* Given task:
Copy each of the items below verbatim, keeping every line unchanged and in the same order.

Records for finding displayed items
-=-=-=-=-
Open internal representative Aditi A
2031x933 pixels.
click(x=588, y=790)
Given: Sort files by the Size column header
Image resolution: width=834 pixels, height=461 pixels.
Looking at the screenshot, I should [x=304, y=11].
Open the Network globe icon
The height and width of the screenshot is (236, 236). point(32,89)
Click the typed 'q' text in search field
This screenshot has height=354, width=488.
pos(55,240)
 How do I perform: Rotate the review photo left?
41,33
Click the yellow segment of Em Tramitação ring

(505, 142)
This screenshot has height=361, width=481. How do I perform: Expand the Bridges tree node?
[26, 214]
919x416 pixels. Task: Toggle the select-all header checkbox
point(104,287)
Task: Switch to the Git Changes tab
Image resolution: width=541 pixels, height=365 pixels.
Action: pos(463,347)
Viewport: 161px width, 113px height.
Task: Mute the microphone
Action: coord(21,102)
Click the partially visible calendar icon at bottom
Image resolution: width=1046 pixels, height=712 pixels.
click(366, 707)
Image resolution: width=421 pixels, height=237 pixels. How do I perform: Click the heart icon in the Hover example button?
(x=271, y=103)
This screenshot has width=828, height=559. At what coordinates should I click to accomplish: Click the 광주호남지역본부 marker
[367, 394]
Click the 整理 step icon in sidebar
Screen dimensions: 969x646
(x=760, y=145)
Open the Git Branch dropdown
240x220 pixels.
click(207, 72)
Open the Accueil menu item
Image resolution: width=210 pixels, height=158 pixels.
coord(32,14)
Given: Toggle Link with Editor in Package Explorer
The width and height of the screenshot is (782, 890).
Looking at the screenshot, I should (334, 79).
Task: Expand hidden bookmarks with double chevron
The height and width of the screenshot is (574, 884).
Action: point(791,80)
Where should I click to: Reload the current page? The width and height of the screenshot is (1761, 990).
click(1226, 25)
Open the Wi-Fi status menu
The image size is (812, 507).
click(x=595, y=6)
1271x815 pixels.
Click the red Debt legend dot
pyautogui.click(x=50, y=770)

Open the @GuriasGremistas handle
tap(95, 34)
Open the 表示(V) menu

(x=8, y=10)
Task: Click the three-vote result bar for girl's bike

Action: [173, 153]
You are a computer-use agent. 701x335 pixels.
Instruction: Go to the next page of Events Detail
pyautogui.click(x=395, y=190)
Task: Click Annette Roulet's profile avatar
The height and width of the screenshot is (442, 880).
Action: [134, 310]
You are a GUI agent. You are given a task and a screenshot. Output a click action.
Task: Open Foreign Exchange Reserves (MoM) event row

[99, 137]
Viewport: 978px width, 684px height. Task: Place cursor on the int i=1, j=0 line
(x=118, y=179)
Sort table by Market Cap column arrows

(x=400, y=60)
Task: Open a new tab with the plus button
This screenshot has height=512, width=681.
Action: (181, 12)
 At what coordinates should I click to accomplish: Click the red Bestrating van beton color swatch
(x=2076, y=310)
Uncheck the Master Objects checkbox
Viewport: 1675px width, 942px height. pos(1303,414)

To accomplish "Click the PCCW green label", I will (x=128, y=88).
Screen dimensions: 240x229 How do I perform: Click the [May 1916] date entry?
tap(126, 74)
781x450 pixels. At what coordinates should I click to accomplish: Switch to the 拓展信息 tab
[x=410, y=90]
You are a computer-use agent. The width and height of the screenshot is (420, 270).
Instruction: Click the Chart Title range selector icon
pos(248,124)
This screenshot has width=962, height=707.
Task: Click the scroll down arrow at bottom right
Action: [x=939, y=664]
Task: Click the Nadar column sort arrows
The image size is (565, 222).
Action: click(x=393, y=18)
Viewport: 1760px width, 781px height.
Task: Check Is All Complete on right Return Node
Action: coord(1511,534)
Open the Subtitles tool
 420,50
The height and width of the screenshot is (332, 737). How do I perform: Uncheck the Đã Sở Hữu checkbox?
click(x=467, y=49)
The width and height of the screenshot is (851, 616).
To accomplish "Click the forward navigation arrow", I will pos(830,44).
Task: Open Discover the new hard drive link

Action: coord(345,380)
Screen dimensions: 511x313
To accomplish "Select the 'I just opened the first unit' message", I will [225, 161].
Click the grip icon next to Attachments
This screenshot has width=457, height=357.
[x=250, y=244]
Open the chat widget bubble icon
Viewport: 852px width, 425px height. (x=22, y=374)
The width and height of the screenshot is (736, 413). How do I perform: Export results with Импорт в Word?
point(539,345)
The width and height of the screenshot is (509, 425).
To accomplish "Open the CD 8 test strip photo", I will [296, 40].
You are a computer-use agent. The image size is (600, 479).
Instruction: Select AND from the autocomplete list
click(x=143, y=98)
-=-=-=-=-
* Written answer:
Open internal representative Aditi A
2031x933 pixels.
click(x=588, y=790)
Given: Sort files by the Size column header
Image resolution: width=834 pixels, height=461 pixels.
Looking at the screenshot, I should [x=304, y=11].
Open the Network globe icon
The height and width of the screenshot is (236, 236). point(32,89)
Click the typed 'q' text in search field
This screenshot has height=354, width=488.
pos(55,240)
 How do I perform: Rotate the review photo left?
41,33
Click the yellow segment of Em Tramitação ring

(505, 142)
This screenshot has height=361, width=481. How do I perform: Expand the Bridges tree node?
[26, 214]
919x416 pixels. Task: Toggle the select-all header checkbox
point(104,287)
Task: Switch to the Git Changes tab
Image resolution: width=541 pixels, height=365 pixels.
Action: pos(463,347)
Viewport: 161px width, 113px height.
Task: Mute the microphone
Action: coord(21,102)
Click the partially visible calendar icon at bottom
Image resolution: width=1046 pixels, height=712 pixels.
click(366, 707)
Image resolution: width=421 pixels, height=237 pixels. How do I perform: Click the heart icon in the Hover example button?
(x=271, y=103)
This screenshot has width=828, height=559. At what coordinates should I click to accomplish: Click the 광주호남지역본부 marker
[367, 394]
Click the 整理 step icon in sidebar
Screen dimensions: 969x646
(x=760, y=145)
Open the Git Branch dropdown
240x220 pixels.
click(207, 72)
Open the Accueil menu item
Image resolution: width=210 pixels, height=158 pixels.
coord(32,14)
Given: Toggle Link with Editor in Package Explorer
The width and height of the screenshot is (782, 890).
Looking at the screenshot, I should (334, 79).
Task: Expand hidden bookmarks with double chevron
The height and width of the screenshot is (574, 884).
Action: point(791,80)
Where should I click to: Reload the current page? The width and height of the screenshot is (1761, 990).
click(1226, 25)
Open the Wi-Fi status menu
The image size is (812, 507).
click(x=595, y=6)
1271x815 pixels.
Click the red Debt legend dot
pyautogui.click(x=50, y=770)

Open the @GuriasGremistas handle
tap(95, 34)
Open the 表示(V) menu

(x=8, y=10)
Task: Click the three-vote result bar for girl's bike

Action: [173, 153]
You are a computer-use agent. 701x335 pixels.
Instruction: Go to the next page of Events Detail
pyautogui.click(x=395, y=190)
Task: Click Annette Roulet's profile avatar
The height and width of the screenshot is (442, 880).
Action: [134, 310]
You are a GUI agent. You are given a task and a screenshot. Output a click action.
Task: Open Foreign Exchange Reserves (MoM) event row

[99, 137]
Viewport: 978px width, 684px height. Task: Place cursor on the int i=1, j=0 line
(x=118, y=179)
Sort table by Market Cap column arrows

(x=400, y=60)
Task: Open a new tab with the plus button
This screenshot has height=512, width=681.
Action: (181, 12)
 At what coordinates should I click to accomplish: Click the red Bestrating van beton color swatch
(x=2076, y=310)
Uncheck the Master Objects checkbox
Viewport: 1675px width, 942px height. pos(1303,414)

To accomplish "Click the PCCW green label", I will (x=128, y=88).
Screen dimensions: 240x229 How do I perform: Click the [May 1916] date entry?
tap(126, 74)
781x450 pixels. At what coordinates should I click to accomplish: Switch to the 拓展信息 tab
[x=410, y=90]
You are a computer-use agent. The width and height of the screenshot is (420, 270).
Instruction: Click the Chart Title range selector icon
pos(248,124)
This screenshot has width=962, height=707.
Task: Click the scroll down arrow at bottom right
Action: [x=939, y=664]
Task: Click the Nadar column sort arrows
The image size is (565, 222).
Action: click(x=393, y=18)
Viewport: 1760px width, 781px height.
Task: Check Is All Complete on right Return Node
Action: coord(1511,534)
Open the Subtitles tool
 420,50
The height and width of the screenshot is (332, 737). How do I perform: Uncheck the Đã Sở Hữu checkbox?
click(x=467, y=49)
The width and height of the screenshot is (851, 616).
To accomplish "Click the forward navigation arrow", I will pos(830,44).
Task: Open Discover the new hard drive link

Action: coord(345,380)
Screen dimensions: 511x313
To accomplish "Select the 'I just opened the first unit' message", I will [225, 161].
Click the grip icon next to Attachments
This screenshot has width=457, height=357.
[x=250, y=244]
Open the chat widget bubble icon
Viewport: 852px width, 425px height. (x=22, y=374)
The width and height of the screenshot is (736, 413). How do I perform: Export results with Импорт в Word?
point(539,345)
The width and height of the screenshot is (509, 425).
To accomplish "Open the CD 8 test strip photo", I will [296, 40].
You are a computer-use agent. The image size is (600, 479).
Instruction: Select AND from the autocomplete list
click(x=143, y=98)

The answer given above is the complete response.